» **Exercise instructions**:
Output the lines from the top of the entries below to the line with "You are a computer-use", both included, exactly and without pictures.

» **Data shown**:
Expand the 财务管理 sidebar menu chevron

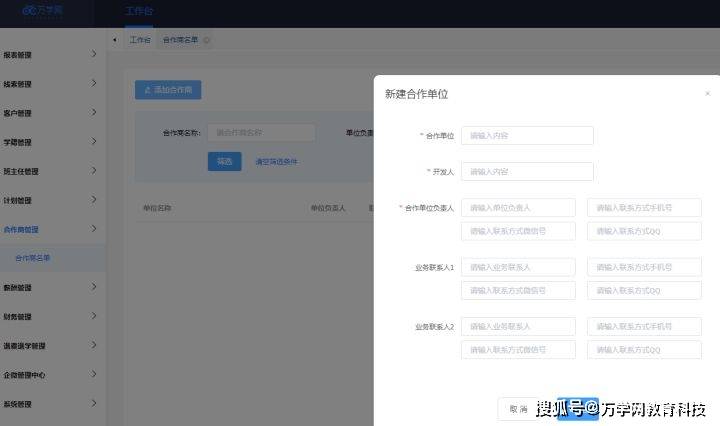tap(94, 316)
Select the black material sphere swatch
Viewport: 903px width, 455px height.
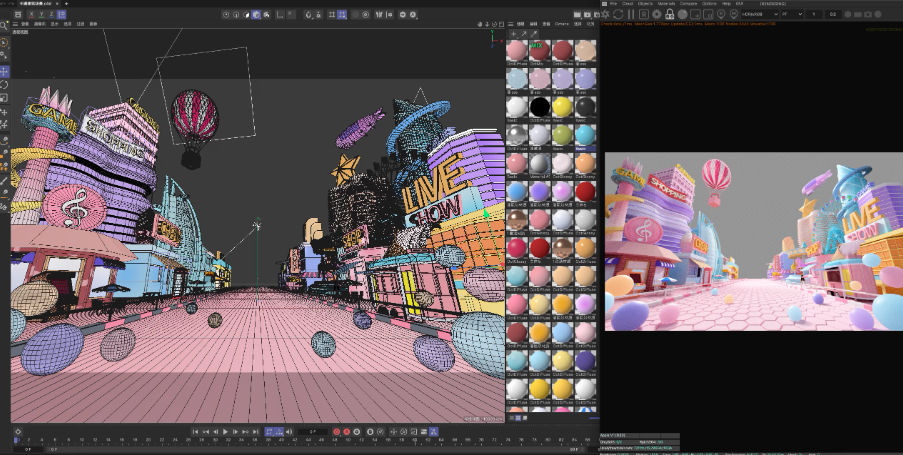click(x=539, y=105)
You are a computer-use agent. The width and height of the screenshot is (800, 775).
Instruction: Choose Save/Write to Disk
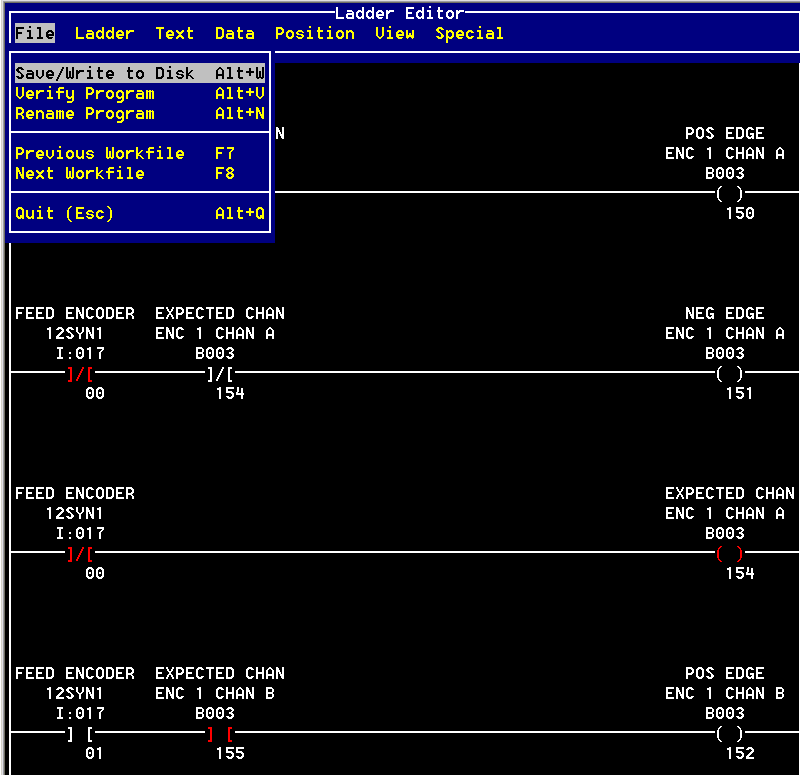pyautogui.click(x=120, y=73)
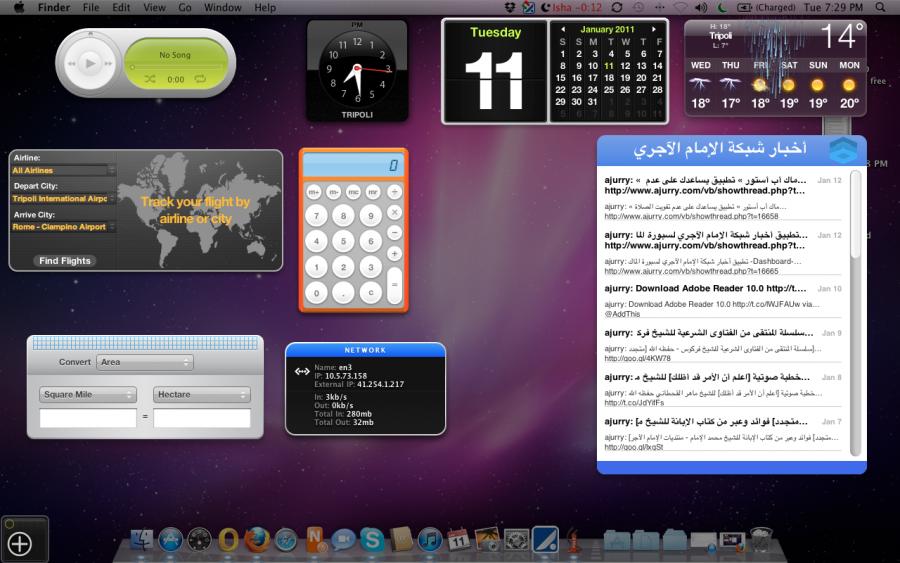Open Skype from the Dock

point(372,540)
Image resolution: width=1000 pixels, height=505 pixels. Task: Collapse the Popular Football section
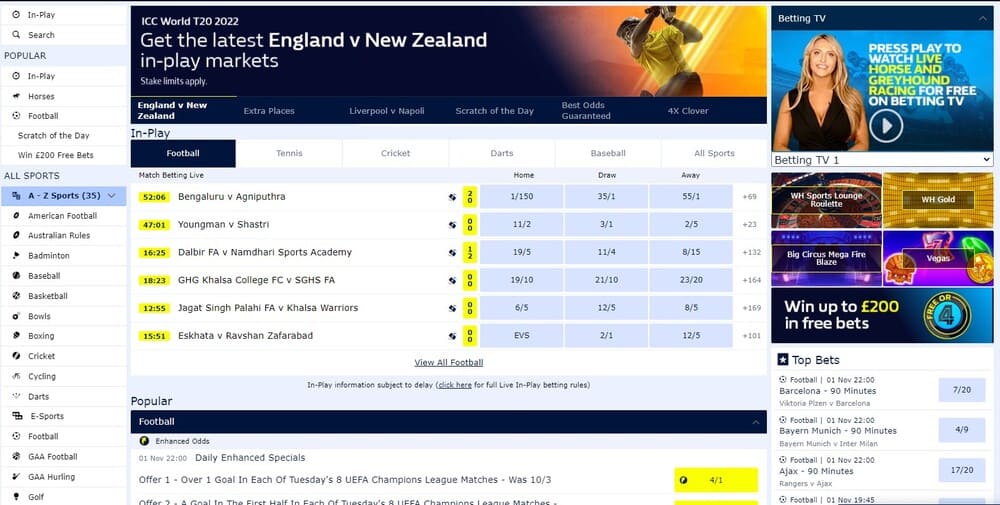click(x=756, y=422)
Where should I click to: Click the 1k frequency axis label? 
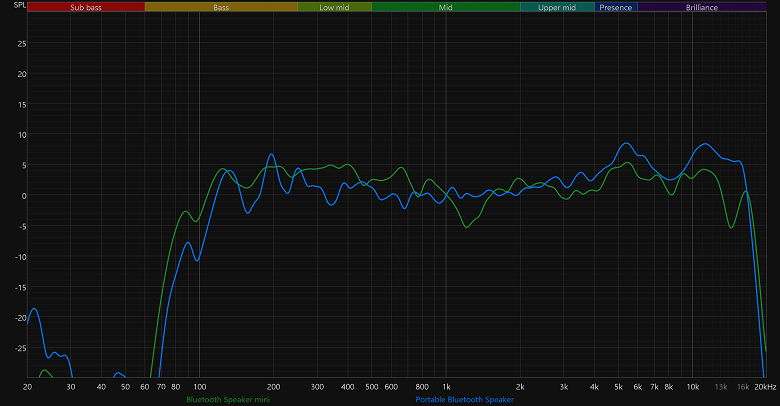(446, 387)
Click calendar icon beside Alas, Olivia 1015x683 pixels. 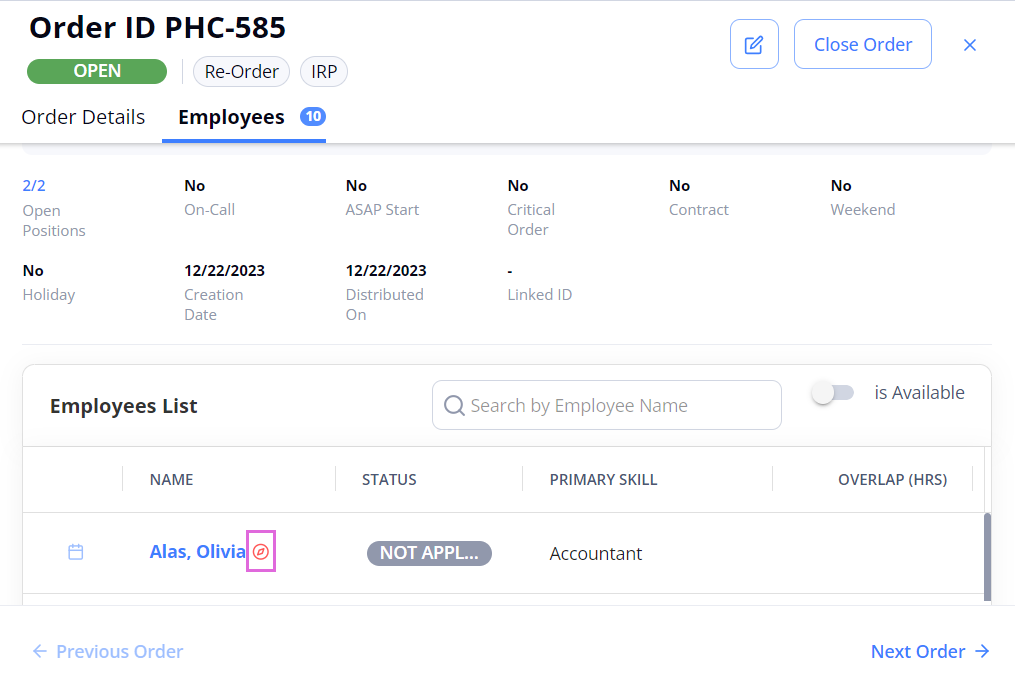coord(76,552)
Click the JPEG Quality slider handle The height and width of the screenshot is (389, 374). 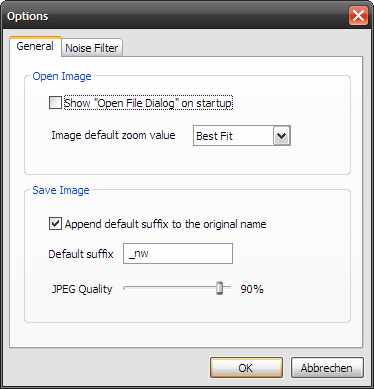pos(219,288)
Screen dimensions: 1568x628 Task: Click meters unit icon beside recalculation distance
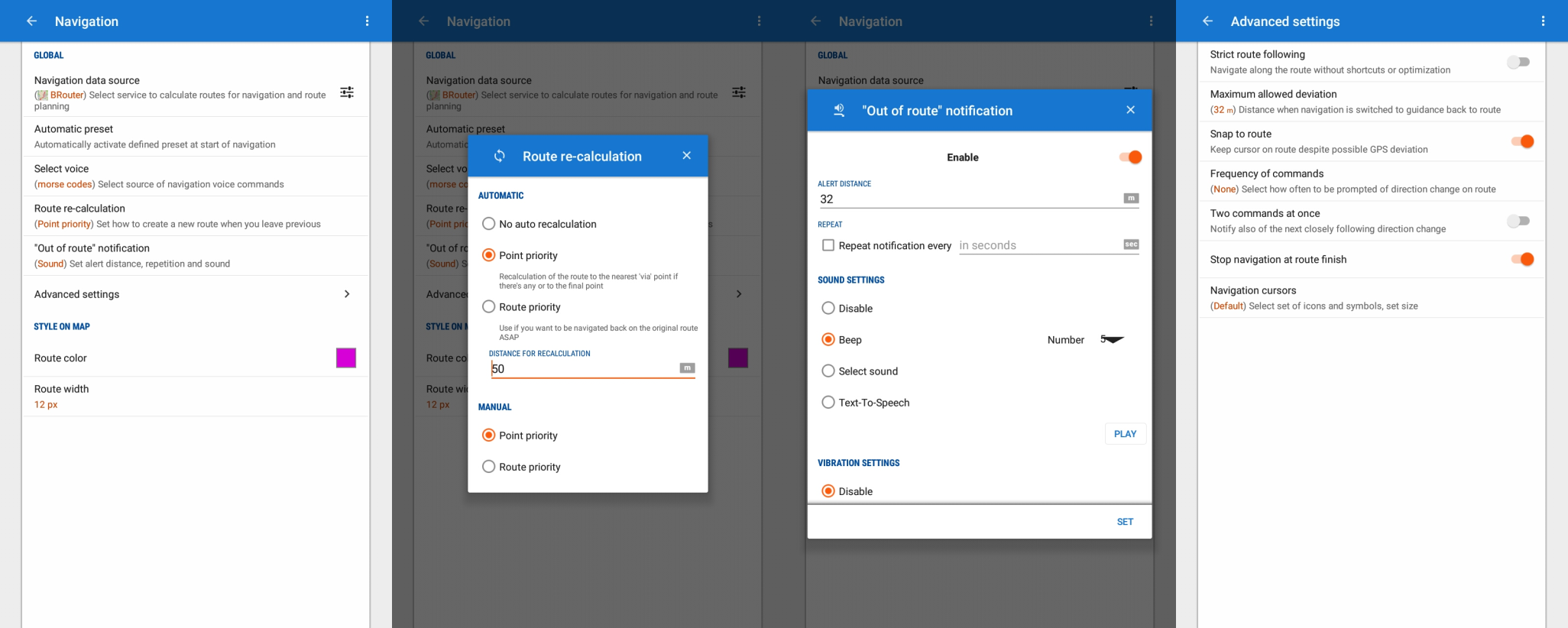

» **Exercise response**:
Expand the 财务管理 sidebar menu chevron

tap(94, 316)
Select the black material sphere swatch
Viewport: 903px width, 455px height.
click(x=539, y=105)
You are a computer-use agent. The width and height of the screenshot is (800, 775).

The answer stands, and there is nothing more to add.